Transportes em Revista (TR) – Qual a importância dos Parques Seguros na cadeia logística?
Pablo Hoya (PR) –
As Plataformas Logísticas, os Centros de Transporte, os Enclaves Logísticos, entre outros, estão a tornar-se cada vez mais relevantes dentro das cadeias logísticas. As plataformas logísticas concentram uma grande quantidade de mercadorias, assim como motoristas e agentes relacionados com o setor. Portanto, a segurança é um fator muito importante e diferenciador nos vários serviços que um nó logístico oferece.

TR – Qual o valor que traz aos clientes?
PH –
É uma relação win-win. Os gestores de infraestruturas que investem em segurança oferecem aos seus usuários um serviço diferenciador em relação ao restante. Da mesma forma, os utilizadores dos parques, além de realizarem o seu trabalho de forma mais segura, têm uma poupança direta nas suas apólices de seguro. Por outro lado, as empresas de logística que utilizam estes parques oferecem maior valor acrescentado aos seus clientes finais.

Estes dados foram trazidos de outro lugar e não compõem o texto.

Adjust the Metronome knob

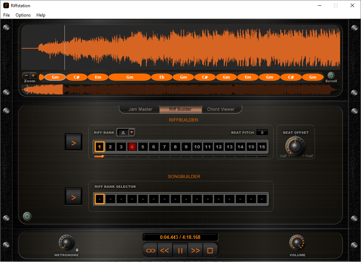(x=66, y=241)

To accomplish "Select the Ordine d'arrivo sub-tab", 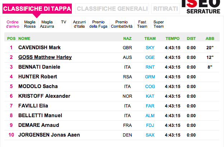I will point(13,24).
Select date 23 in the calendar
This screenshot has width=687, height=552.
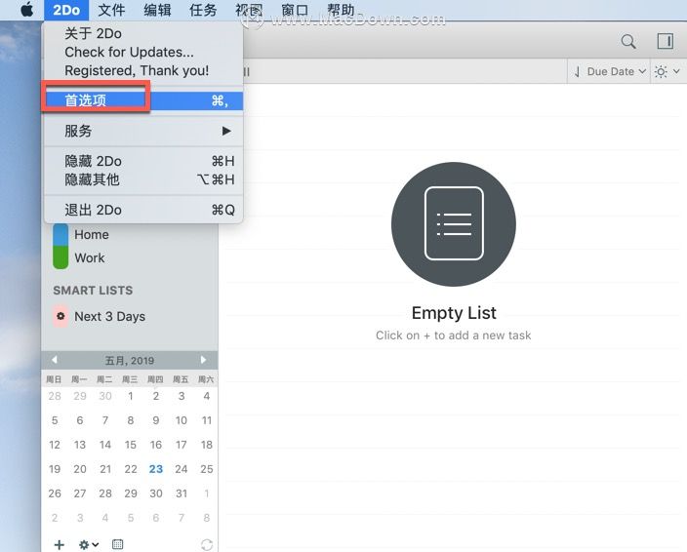coord(155,469)
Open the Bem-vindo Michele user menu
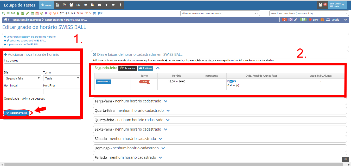Image resolution: width=351 pixels, height=166 pixels. (337, 5)
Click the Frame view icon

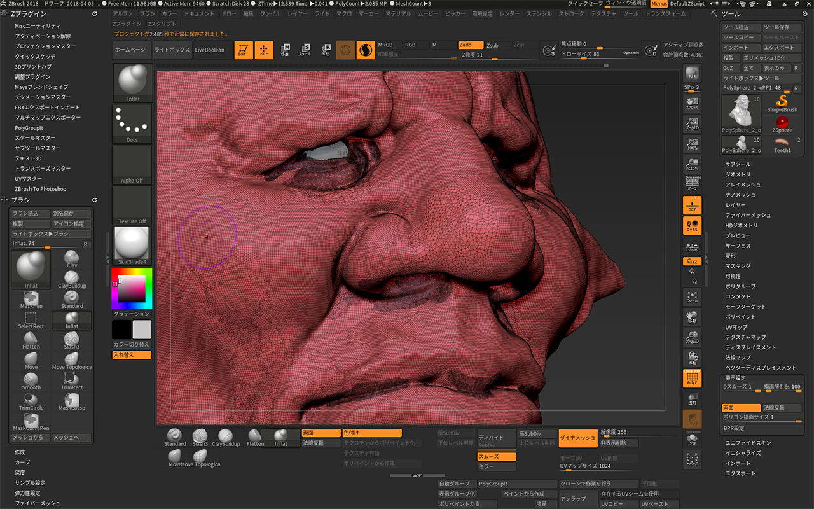[692, 297]
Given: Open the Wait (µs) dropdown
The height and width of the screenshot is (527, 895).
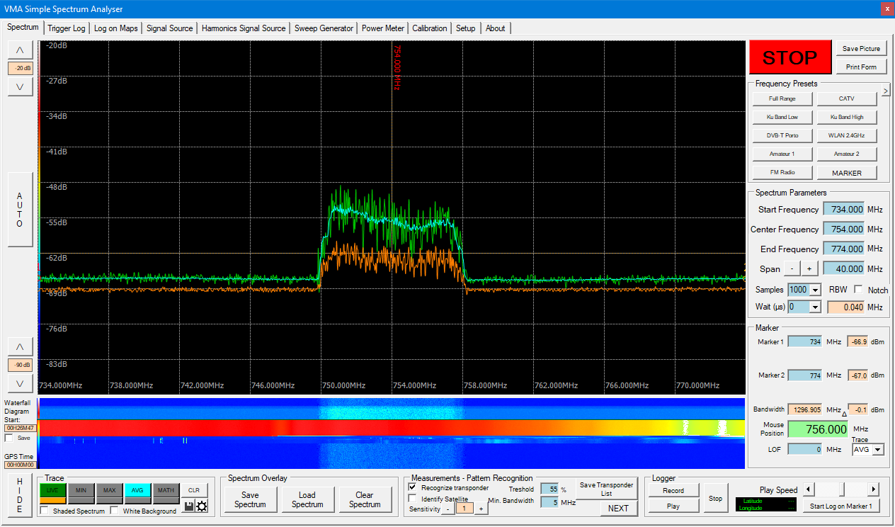Looking at the screenshot, I should [815, 307].
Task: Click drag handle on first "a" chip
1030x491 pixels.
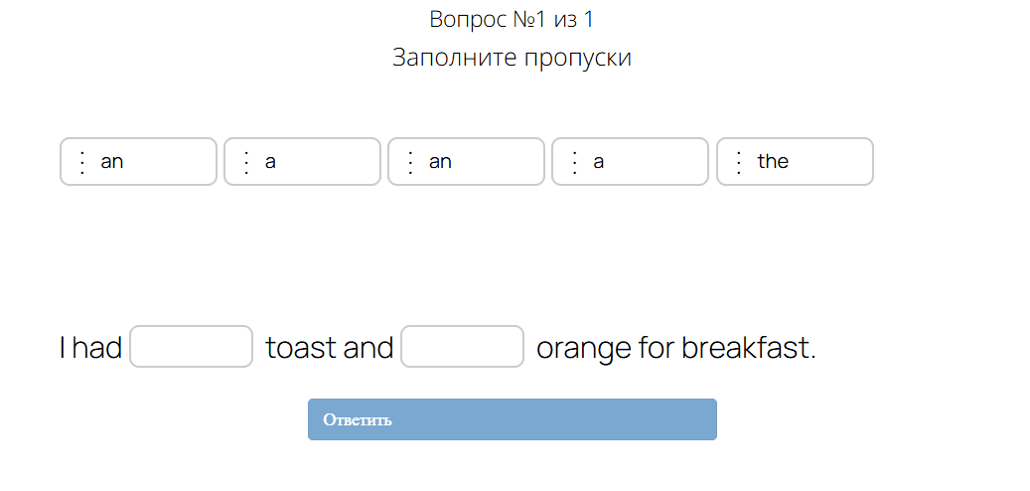Action: (x=246, y=162)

TR – Cada vez mais, a flexibilidade e otimização dos processos administrativos ligados às mercadorias são fatores essenciais para a competitividade. De que forma os Parques Seguros podem ser um elemento facilitador para alcançar maior eficiência?
PH –
A digitalização de todos os processos associados à logística é uma das prioridades da União Europeia: a simplificação, padronização e unificação de linguagens é um dos objetivos de curto prazo estabelecidos pela Comissão. Há dois anos, foi criado um grupo de especialistas (o Fórum Digital dos Transportes e Logística), do qual a Europlatforms é membro, com o objetivo de dar passos no sentido de uma maior harmonização digital do setor. Além disso, estamos a assistir a uma operação de concentração das empresas de navegação e, portanto, maior controle do mercado. Como resultado da concentração de negócios, a carga também está a ser concentrada em determinados portos. Diante deste novo cenário, as Plataformas Logísticas tornaram-se os principais focos de carga dos portos, que são forçados a retirar as mercadorias rapidamente das suas instalações.
Esta maior integração das Plataformas Logísticas na cadeia logística requer uma harmonização das comunicações entre todos os agentes logísticos, incluindo as Plataformas Logísticas.

TR – Já existem decisões a nível da União Europeia sobre estas infraestruturas? Qual a importância e o papel da Europlatforms?
PH –
No passado mês de fevereiro foi apresentado o documento “Study on Safe and Secure Parking Places for Trucks”, encomendado pela Comissão Europeia e que tem como objetivo conhecer a atual situação sobre os parques seguros para camiões na Europa. A finalidade passa por estabelecer categorias que reconhecem o que é um parque seguro. Nas conclusões do estudo, quatro categorias foram apresentadas: Bronze; Prata; Ouro e Platina, atendendo ao seu nível de segurança e serviços. Com base nas conclusões deste estudo, a União Europeia criou um grupo de peritos (onde a Europlatforms também participa) que analisará a situação do parqueamento sob diferentes pontos de vista. As conclusões deste grupo de trabalho serão apresentadas à Comissão Europeia. Sempre com o objetivo de melhorar a segurança dos utilizadores e da carga nos parques logísticos, reduzir custos e melhorar a eficiência da cadeia logística.